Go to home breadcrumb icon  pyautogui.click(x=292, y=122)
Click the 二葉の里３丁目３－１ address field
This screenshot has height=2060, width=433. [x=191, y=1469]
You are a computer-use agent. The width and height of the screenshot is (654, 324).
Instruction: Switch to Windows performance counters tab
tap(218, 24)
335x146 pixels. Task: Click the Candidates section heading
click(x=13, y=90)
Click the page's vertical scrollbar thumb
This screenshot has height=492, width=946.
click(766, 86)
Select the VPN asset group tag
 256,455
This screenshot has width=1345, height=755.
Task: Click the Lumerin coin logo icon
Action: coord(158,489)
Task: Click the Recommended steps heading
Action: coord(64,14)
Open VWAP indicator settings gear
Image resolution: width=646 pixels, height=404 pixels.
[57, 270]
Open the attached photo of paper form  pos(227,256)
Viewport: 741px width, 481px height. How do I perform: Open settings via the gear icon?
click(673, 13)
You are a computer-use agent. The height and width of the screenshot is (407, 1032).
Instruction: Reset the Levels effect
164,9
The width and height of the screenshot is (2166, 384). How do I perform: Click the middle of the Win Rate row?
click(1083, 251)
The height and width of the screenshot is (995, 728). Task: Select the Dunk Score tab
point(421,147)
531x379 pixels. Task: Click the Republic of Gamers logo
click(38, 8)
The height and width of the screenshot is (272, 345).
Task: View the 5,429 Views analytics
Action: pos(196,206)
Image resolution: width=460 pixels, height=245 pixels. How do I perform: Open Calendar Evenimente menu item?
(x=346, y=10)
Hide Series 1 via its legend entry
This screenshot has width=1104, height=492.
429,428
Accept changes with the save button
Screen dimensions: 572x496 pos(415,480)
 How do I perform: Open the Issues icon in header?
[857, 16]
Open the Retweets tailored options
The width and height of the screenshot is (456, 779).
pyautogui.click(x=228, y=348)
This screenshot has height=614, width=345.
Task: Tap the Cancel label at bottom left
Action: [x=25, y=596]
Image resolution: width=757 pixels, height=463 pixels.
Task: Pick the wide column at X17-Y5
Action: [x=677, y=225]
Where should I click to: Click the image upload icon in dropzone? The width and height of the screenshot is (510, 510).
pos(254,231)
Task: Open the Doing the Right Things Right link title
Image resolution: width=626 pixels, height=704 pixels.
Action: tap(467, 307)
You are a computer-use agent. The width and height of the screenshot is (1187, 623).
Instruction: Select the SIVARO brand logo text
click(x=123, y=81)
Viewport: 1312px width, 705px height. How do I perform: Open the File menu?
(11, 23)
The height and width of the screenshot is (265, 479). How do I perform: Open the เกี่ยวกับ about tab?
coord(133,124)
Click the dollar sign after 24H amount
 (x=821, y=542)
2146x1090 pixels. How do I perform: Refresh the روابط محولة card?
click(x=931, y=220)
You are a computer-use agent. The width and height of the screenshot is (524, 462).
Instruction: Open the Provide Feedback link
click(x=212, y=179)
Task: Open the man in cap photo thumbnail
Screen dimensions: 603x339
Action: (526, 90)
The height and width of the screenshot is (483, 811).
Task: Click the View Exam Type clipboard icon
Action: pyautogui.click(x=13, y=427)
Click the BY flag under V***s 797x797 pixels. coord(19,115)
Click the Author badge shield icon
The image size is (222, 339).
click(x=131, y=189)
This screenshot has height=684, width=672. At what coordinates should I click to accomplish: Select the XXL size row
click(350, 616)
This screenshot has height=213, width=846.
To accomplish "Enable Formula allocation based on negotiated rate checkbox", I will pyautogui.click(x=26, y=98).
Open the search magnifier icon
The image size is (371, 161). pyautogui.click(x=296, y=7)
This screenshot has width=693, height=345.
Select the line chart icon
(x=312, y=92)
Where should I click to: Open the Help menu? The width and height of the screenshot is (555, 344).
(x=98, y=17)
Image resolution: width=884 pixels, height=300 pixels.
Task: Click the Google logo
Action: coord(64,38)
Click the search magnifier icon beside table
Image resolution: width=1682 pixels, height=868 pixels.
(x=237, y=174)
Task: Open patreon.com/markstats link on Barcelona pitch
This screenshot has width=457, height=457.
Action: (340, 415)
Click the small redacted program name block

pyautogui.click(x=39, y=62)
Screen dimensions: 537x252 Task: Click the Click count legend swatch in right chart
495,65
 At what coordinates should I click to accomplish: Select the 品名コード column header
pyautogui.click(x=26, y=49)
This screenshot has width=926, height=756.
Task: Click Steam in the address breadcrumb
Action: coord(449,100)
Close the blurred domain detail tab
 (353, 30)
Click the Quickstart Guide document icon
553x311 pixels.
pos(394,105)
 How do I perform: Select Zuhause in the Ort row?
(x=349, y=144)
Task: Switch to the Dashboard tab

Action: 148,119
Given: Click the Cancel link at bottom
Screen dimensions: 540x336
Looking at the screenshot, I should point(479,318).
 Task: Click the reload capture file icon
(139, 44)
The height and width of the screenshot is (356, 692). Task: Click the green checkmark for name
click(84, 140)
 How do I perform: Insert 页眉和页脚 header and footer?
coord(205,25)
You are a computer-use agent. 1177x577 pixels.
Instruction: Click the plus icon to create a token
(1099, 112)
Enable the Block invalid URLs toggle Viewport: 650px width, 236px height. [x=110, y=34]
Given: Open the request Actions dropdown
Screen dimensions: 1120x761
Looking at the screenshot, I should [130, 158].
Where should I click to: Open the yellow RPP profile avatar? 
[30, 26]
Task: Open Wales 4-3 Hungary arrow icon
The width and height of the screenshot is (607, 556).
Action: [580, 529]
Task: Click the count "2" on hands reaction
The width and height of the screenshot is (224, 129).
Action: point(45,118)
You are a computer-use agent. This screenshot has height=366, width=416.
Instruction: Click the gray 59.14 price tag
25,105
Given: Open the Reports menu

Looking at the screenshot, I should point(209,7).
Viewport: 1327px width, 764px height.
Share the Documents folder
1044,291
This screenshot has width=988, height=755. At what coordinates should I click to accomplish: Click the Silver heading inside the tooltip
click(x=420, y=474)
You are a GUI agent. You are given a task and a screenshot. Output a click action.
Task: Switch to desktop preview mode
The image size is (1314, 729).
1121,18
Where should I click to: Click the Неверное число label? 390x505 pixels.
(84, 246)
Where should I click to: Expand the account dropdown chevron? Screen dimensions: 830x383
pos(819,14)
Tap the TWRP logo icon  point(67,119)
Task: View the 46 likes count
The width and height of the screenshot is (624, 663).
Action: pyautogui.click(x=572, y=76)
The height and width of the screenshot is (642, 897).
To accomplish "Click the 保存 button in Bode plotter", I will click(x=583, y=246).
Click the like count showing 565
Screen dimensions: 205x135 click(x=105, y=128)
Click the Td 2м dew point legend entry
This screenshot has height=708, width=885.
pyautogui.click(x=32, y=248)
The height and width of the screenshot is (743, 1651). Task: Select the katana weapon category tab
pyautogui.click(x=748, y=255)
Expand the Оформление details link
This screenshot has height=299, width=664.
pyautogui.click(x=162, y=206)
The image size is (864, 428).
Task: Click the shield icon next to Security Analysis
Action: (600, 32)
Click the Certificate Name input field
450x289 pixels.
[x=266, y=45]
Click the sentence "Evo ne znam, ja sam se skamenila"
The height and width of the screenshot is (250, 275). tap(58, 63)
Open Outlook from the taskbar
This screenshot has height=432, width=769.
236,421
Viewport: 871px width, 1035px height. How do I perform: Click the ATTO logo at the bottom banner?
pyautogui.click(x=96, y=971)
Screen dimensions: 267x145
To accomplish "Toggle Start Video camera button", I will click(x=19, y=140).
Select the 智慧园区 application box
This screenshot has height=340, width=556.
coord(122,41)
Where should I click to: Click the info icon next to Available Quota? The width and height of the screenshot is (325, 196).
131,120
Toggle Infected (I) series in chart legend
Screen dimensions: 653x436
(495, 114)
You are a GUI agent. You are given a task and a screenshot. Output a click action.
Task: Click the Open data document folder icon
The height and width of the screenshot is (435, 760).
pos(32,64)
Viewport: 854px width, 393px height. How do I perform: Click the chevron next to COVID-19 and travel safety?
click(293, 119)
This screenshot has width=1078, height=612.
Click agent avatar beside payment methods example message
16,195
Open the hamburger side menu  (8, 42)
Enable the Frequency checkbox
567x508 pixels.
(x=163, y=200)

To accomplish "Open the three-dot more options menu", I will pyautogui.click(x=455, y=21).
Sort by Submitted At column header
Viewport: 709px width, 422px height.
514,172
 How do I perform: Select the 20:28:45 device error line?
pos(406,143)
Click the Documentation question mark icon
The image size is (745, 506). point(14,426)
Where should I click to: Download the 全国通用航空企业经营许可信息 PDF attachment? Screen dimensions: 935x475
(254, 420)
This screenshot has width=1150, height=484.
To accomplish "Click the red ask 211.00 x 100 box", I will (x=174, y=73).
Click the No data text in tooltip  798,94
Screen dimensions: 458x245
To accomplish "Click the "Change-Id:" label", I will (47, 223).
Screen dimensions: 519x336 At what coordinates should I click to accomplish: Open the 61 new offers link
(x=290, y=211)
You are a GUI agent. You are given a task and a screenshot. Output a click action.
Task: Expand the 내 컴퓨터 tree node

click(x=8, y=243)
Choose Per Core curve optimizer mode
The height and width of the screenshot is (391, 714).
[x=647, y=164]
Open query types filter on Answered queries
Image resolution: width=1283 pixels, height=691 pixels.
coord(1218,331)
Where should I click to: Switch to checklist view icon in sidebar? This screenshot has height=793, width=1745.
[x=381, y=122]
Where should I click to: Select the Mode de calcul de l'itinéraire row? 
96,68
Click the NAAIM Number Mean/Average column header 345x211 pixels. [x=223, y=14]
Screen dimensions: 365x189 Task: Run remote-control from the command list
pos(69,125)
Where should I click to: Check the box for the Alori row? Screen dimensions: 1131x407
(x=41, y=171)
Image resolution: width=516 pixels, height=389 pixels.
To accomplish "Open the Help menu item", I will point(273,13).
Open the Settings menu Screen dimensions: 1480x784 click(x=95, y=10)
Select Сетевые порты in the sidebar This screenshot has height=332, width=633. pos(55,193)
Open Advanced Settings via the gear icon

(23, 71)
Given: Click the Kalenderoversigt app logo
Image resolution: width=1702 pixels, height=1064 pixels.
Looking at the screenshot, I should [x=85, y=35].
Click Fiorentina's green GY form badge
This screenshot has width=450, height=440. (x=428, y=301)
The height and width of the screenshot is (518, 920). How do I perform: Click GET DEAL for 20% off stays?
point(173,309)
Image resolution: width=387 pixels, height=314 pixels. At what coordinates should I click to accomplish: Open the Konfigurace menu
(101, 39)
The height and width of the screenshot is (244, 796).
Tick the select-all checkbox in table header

· · ·

Up to and including the last line of the material, reproduce every line exactly, beginning with the one that contains "Screen dimensions: 365x189" and adding nothing else.

Screen dimensions: 365x189 Task: Run remote-control from the command list
pos(69,125)
Where should I click to: Check the box for the Alori row? Screen dimensions: 1131x407
(x=41, y=171)
Image resolution: width=516 pixels, height=389 pixels.
To accomplish "Open the Help menu item", I will point(273,13).
Open the Settings menu Screen dimensions: 1480x784 click(x=95, y=10)
Select Сетевые порты in the sidebar This screenshot has height=332, width=633. pos(55,193)
Open Advanced Settings via the gear icon

(23, 71)
Given: Click the Kalenderoversigt app logo
Image resolution: width=1702 pixels, height=1064 pixels.
Looking at the screenshot, I should [x=85, y=35].
Click Fiorentina's green GY form badge
This screenshot has width=450, height=440. (x=428, y=301)
The height and width of the screenshot is (518, 920). How do I perform: Click GET DEAL for 20% off stays?
point(173,309)
Image resolution: width=387 pixels, height=314 pixels. At what coordinates should I click to accomplish: Open the Konfigurace menu
(101, 39)
The height and width of the screenshot is (244, 796).
Tick the select-all checkbox in table header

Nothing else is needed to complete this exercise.